Elmside, 2709 Sommers Avenue
Nestled in the heart of the block at 2709 Sommers Avenue is a vine-covered, Italian villa-style sandstone mansion called Park Place. Originally named Elmside, it was built by Simeon Mills in 1863. Townspeople called it “Mills Folly,” since it was located so far east that no one could conceive of such a long daily commute to town. Elmside was once the centerpiece of a 191-acre farm that reached from the vicinity of the house to the shore of Lake Monona. Its walls were two feet thick; there were twenty large rooms, eight with fireplaces, and six separate cellars.
Mills reached Madison from Ohio on June 10, 1837, only hours after the arrival of the original Capitol workers, and stayed the rest of his life. He later recalled “a vast rolling prairie, broken here and there with groves and openings, and every hill and valley… radiant with the glossy foliage and the gaily variegated wild flowers of June. It was a paradise of loveliness, a veritable Garden of Eden; at all events, it bore this striking resemblance - there was but one man in it.”

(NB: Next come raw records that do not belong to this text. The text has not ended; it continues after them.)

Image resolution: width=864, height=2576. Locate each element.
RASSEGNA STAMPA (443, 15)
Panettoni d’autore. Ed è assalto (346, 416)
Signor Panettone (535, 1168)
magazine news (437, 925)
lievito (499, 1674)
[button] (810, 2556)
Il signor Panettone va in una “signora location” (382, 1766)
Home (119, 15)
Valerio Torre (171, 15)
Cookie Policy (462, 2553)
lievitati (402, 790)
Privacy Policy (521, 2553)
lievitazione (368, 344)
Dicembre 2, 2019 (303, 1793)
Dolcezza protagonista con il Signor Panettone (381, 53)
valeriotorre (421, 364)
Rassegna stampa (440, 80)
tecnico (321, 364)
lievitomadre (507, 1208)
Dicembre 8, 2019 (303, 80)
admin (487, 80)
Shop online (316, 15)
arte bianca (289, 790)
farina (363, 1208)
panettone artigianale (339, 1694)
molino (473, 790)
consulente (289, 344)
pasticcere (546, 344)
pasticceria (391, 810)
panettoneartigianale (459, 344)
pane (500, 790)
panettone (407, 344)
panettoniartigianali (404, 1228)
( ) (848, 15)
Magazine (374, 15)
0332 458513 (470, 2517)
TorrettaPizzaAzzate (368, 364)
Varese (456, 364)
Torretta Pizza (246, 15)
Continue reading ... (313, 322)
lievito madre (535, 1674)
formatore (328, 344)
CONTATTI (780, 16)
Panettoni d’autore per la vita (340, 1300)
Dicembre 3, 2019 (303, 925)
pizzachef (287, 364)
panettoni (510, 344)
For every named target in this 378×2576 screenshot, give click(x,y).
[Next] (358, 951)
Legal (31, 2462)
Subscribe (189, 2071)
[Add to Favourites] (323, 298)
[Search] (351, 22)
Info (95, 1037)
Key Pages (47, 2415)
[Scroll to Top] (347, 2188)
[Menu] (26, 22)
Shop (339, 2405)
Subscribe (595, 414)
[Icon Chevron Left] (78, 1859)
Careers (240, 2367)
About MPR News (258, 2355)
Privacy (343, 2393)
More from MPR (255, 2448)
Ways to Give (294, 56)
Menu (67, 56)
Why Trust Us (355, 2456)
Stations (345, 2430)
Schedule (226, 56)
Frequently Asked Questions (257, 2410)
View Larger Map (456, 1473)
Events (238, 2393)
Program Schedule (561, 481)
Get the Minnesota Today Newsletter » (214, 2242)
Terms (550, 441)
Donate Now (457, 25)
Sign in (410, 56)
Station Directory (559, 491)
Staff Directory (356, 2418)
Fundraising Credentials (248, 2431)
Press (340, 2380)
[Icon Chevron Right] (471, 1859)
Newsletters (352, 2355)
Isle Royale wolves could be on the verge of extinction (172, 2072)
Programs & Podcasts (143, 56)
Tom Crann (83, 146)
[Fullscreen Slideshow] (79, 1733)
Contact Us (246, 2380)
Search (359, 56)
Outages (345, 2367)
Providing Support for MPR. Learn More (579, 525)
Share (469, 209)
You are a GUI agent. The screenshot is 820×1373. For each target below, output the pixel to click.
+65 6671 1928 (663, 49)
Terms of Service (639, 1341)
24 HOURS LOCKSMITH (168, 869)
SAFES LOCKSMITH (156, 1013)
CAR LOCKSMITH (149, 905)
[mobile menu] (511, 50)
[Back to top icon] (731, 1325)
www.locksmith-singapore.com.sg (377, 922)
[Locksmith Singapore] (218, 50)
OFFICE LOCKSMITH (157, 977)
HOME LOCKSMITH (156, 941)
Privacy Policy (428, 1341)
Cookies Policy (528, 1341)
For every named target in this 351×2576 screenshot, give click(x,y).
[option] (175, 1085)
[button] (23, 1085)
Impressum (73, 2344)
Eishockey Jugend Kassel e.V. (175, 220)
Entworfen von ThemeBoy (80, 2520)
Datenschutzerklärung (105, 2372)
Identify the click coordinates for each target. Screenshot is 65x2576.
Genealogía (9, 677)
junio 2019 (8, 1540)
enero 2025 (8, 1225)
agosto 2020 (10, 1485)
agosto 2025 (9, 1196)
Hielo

Mills was Madison’s first storekeeper and justice of the peace, Dane County’s first state senator, and a member of the first UW board of regents. He carried mail on the Madison to Milwaukee route from 1837 to 1842, was county commissioner in 1839, was village president in 1851 and 1854, and was Territorial treasurer in 1848. He introduced the bill that became the charter of the UW and supervised construction of its first building. He was a trustee for the State Hospital for the Insane (now Mendota Mental Health Institute), a paymaster general during the Civil War, a founder of the Wisconsin Argus newspaper in 1844, and a director of the Madison & Beloit and the Madison & Portage railroads. He built a business block at 106-116 King Street in 1855. He eventually moved back to town because his wife Maria didn’t like being so isolated; he built her a fine house in the block where the City-County Building now stands.
Around the turn of the century Julia Miller, the daughter of Reverend J. S. Miller, a retired Baptist minister who operated a 200-acre farm on Lake Monona, moved into Elmside with her mother. She lived there until 1939. In 1918, at age 65, she married John Hicks, a machinist ten years her junior. It was her first marriage; “I never met a man I cared to marry until I met Mr. Hicks.”
Julia owned a set of china cups and saucers that had been the property of George and Martha Washington, the only genuine Washington relics in Wisconsin. Julia was the great-granddaughter of Captain George Dixson, a personal friend of Washington who served under him during the Revolutionary War.
The original name of the house is today commemorated in Elmside Boulevard.